The nose is treated or rinsed with PVP iodine solution soaked gauze [37], [102], [205], [314], [315]. Alternatively, the nose is treated or rinsed with 5% chlorhexidine or antibiotic solution (e.g. clindamycin) [18], [280], [308], [316], [317], [318]. Other authors do not use antiseptics in the inner nose because no preventive effect was observed with regard to postoperative infections [41], [310]. Decongestion of the nasal mucosa was achieved by topical application of epinephrine (mostly 1:1000) or oxymetazoline, sometimes combined with infiltration of the mucosa [41], [61], [205], [283], [301], [319], [320].
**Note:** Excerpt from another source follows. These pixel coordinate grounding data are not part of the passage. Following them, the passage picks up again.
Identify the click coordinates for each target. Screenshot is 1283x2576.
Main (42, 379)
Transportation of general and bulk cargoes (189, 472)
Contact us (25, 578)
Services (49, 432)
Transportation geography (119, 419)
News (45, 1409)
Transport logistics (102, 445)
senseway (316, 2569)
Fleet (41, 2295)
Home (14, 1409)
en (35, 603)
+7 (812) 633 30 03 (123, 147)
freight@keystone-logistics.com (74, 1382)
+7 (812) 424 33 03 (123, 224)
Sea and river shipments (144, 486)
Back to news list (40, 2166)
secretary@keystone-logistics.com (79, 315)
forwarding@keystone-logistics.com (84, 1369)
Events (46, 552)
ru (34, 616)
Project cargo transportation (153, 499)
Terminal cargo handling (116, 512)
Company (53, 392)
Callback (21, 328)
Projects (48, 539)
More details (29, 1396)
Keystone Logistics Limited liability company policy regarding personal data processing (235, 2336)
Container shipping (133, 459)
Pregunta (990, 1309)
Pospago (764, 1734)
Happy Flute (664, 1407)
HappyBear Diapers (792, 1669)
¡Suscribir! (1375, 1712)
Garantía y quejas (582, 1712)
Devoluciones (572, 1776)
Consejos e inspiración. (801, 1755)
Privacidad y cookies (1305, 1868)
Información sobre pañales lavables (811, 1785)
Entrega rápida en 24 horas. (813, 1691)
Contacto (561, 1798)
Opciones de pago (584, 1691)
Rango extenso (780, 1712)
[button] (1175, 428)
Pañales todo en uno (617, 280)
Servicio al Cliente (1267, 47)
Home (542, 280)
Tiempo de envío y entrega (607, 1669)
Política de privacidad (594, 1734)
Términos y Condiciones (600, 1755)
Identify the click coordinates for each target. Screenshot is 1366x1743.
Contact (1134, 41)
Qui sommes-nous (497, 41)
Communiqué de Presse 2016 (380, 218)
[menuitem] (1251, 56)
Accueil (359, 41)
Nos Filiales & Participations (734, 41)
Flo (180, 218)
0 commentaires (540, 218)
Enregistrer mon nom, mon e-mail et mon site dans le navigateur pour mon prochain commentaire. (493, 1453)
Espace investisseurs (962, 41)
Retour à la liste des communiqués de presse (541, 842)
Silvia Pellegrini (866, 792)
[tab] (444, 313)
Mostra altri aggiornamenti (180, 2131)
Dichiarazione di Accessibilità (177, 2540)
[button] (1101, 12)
2.3.6 Instruments, preparations for anesthesia, monitoring

Rhino-neurosurgical interventions can only be performed with adequate instruments. Endoscopes with different angular optics (0°, 30°, 45°, 70°) are essential as well as HD video chains connected to several monitors [26], [31], [93], [98], [302], [321], [322], [323]. Endoscopes with a diameter of 4 mm are usually applied, in single cases for children also 2.7 mm in diameter [132], [137], [308], [324], [325], [326]. Mostly used is the 0° optic followed by 30° endoscopes [168], [327]. Angular optics allow the view into the lateral recess of the sphenoid sinus [328], [329], the field of view in transclival approaches can be enlarged [330] and probably the hypothalamus, the 3rd ventricle, and also the lateral ventricle can be examined [61]. Stereo endoscopes or endoscopes with 5 mm in diameter are currently not routinely used [316], [331].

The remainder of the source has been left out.